## Aufgabe 1
Fasse den Forumsbeitrag zum Pro Tack Cup 2005 in zwei Sätzen zusammen.
## Aufgabe 2
Gib den Teil des Forumsbeitrags zum Pro Tack Cup 2005, der mit den Worten „Seestraße 14, Hohwacht“ beginnt und mit „Angelköder (Egon Kock)“ endet, neu wieder und setze dabei „Ausgabe der Startkarten“ an die Stelle von „Startkartenausgabe“.
## Aufgabe 3
Schreibe den Forumsbeitrag zum Pro Tack Cup 2005 nach seinem letzten Satz weiter.

## Zitierter Abschnitt
┌──
# Pro Tack Cup 2005



## xstsxxfxn (6. September 2005)

moin moin,
wer von Euch ist dabei???

Samstag, der 8. Oktober 2005 13.00 Uhr
„Seaside Lounge" (ehem."Hobbla")
Seestraße 14, Hohwacht

13.30 Uhr Begrüßung der Teilnehmer
14.00 Uhr Startkartenausgabe und Auslosung der Sektoren
14.30 Uhr Ausgabe der vorbestellten Angelköder (Egon Kock)
15.30 Uhr Treffen an den Sektoren
17.00 Uhr Angelbeginn für Erwachsene und Jugendliche
21.00 Uhr Angelende „U18 competition" - Jugendliche
22.00 Uhr Angelende Erwachsene
22.15 Uhr Siegerehrung „U18 competition" - Jugendliche
24.00 Uhr Siegerehrung Erwachsene
anschließend Startkartentombola

Nach dem Fischen wartet auf jeden Teilnehmer eine kostenlose Gulaschsuppe.

Hoffe wir sehen uns zahlreich #6 
Anmeldeformular gibt es hier:

http://www.pro-tack.de/downloads/pro-tack-event-anmeldung.pdf

Gruß

Ralf


----------



## a.bu (6. September 2005)
└──
## Bereitgestelltes Material
┌──
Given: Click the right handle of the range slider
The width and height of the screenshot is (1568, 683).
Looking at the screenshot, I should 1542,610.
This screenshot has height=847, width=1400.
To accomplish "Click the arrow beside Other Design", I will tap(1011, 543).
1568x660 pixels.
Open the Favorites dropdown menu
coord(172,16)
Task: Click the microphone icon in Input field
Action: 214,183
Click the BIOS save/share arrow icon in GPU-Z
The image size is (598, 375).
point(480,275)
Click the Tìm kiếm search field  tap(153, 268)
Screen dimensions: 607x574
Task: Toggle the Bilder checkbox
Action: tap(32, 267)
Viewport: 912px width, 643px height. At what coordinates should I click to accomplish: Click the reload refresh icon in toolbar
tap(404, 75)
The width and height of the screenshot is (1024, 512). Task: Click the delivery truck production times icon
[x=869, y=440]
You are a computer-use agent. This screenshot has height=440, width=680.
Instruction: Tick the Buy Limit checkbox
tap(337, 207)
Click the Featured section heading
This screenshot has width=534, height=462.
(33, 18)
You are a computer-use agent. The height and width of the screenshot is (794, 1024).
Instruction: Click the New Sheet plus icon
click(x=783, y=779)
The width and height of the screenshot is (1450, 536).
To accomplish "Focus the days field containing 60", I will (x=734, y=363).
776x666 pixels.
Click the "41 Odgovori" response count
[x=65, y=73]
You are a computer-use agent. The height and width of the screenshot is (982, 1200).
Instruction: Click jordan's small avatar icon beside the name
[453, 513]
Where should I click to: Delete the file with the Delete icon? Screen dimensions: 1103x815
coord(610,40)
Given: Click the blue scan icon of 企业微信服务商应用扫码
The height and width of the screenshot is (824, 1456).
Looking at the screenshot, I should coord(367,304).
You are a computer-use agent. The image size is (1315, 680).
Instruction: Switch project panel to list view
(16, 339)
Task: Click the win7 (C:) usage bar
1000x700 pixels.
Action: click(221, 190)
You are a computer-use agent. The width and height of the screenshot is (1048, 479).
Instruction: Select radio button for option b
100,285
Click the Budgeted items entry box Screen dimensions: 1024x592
└──
## Antwort 1
Ralf fragt, wer beim Pro Tack Cup am Samstag, dem 8. Oktober 2005, in der „Seaside Lounge“ in der Seestraße 14 in Hohwacht dabei ist, und nennt den Ablauf von der Begrüßung um 13.30 Uhr über den Angelbeginn um 17.00 Uhr bis zu den Siegerehrungen und der Startkartentombola. Nach dem Fischen bekommt jeder Teilnehmer eine kostenlose Gulaschsuppe, und das Anmeldeformular steht als PDF zum Herunterladen bereit.

## Antwort 2
Seestraße 14, Hohwacht

13.30 Uhr Begrüßung der Teilnehmer
14.00 Uhr Ausgabe der Startkarten und Auslosung der Sektoren
14.30 Uhr Ausgabe der vorbestellten Angelköder (Egon Kock)

## Antwort 3
*AW: Pro Tack Cup 2005*

Moin Ralf ,

hat mir bis auf die merkwürdige Essensausgabe und das sehr enge Ausstecken im letzten Jahr sehr gut gefallen , deshalb sind wir wieder dabei .
Ich würde glatt ne Flasche wetten das wir Dein Team packen , hälst Du dagegen ? |supergri  

Gruß Andreas


----------



## xstsxxfxn (6. September 2005)

*AW: Pro Tack Cup 2005*

moin moin a.bu,

fische in keinem Team aber vielleicht findet sich ja noch eins...
dann können wir gerne wetten *g* |supergri    |supergri 
Sehen uns ja am nächsten Dienstag bei Fischi
dann klönen wir mal drüber #6 
Gruß
Ralf


----------



## Tom B (6. September 2005)

*AW: Pro Tack Cup 2005*

@Ostseefan; an Deiner Stelle würd ich die Wette annehmen, #6                   das Team ist schlagbar,alles Nobody's  |supergri .
Bin leider  :c  |supergri  |supergri in Norwegen zu der Zeit,
sonst würd ich die Wette mitgehen |bla: 

Wünsch Euch viel Glück

Gruß Thomas


----------



## Marcel1409 (6. September 2005)

*AW: Pro Tack Cup 2005*

Aga, Tackle und ich sind auch wieder dabei #6 !!!


----------



## JanS (6. September 2005)

*AW: Pro Tack Cup 2005*

hab interesse aber kein team ;/


----------



## Angelfiete2001 (6. September 2005)

*AW: Pro Tack Cup 2005*

@JanS
das findet sich hier bestimmt.

Bin auch dabei #6


----------



## Brandungshexlein (6. September 2005)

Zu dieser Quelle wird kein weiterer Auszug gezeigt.